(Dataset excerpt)
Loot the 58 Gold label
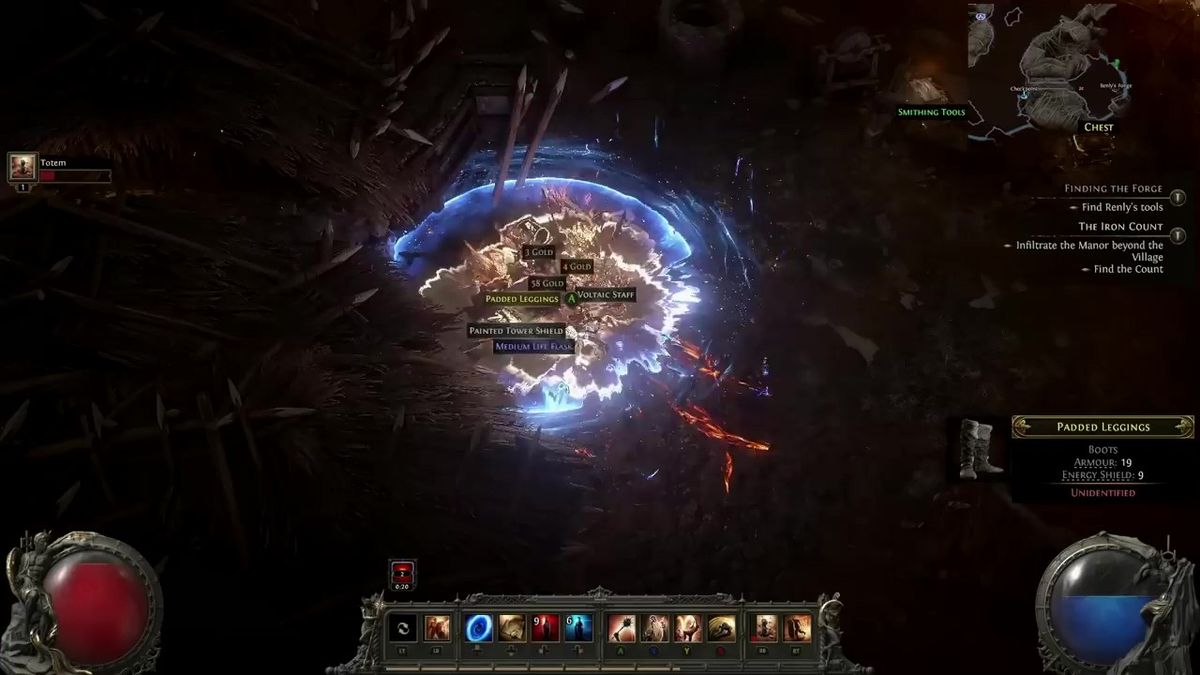This screenshot has width=1200, height=675. pos(548,284)
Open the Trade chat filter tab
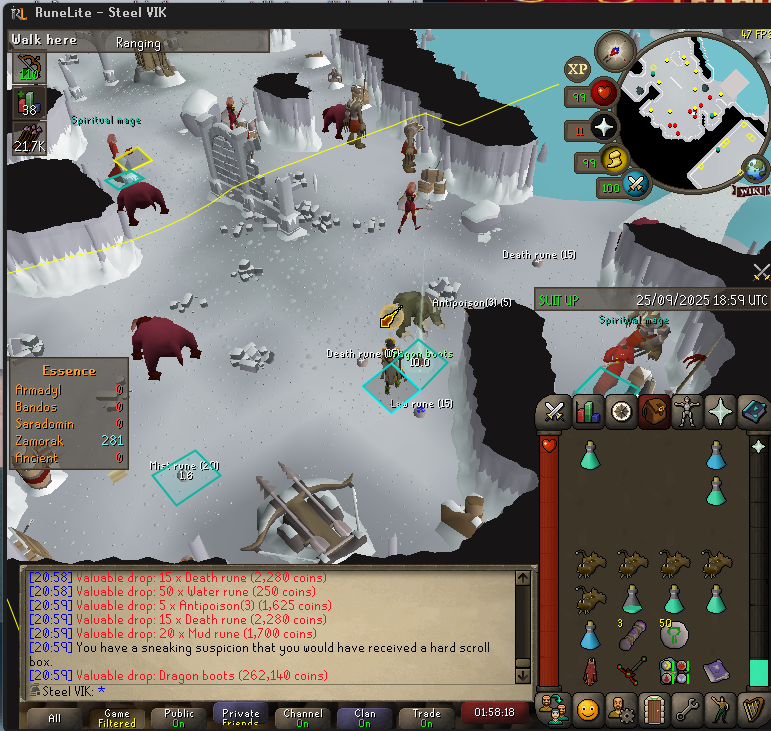The image size is (771, 731). 427,717
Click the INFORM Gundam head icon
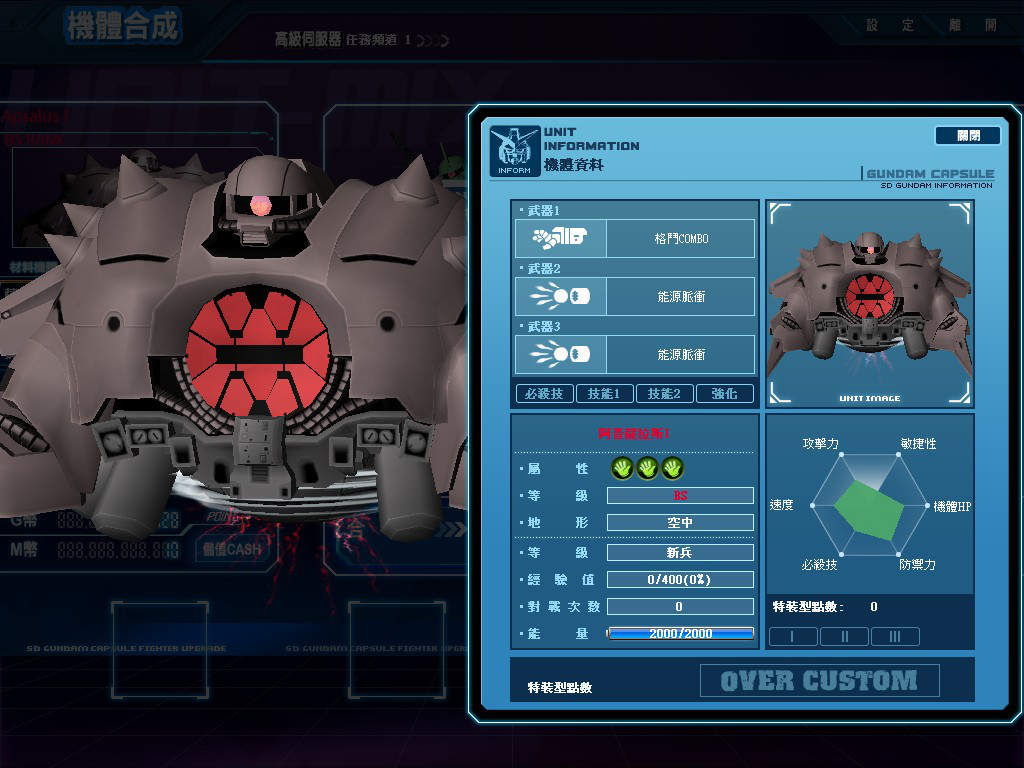 coord(514,151)
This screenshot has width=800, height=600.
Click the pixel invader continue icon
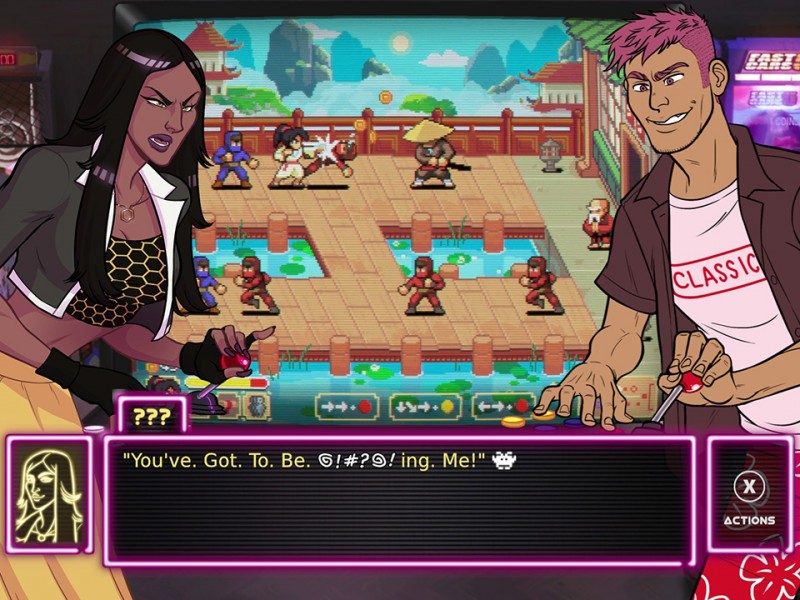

TO BE DONE
Render the listing above as a numbered list with no blank lines, and leave the pictures out.

THE RESULT
1. Loot the 58 Gold label
2. This screenshot has width=1200, height=675. pos(548,284)
3. Open the Trade chat filter tab
4. The image size is (771, 731). 427,717
5. Click the INFORM Gundam head icon
6.  coord(514,151)
7. This screenshot has width=800, height=600.
8. Click the pixel invader continue icon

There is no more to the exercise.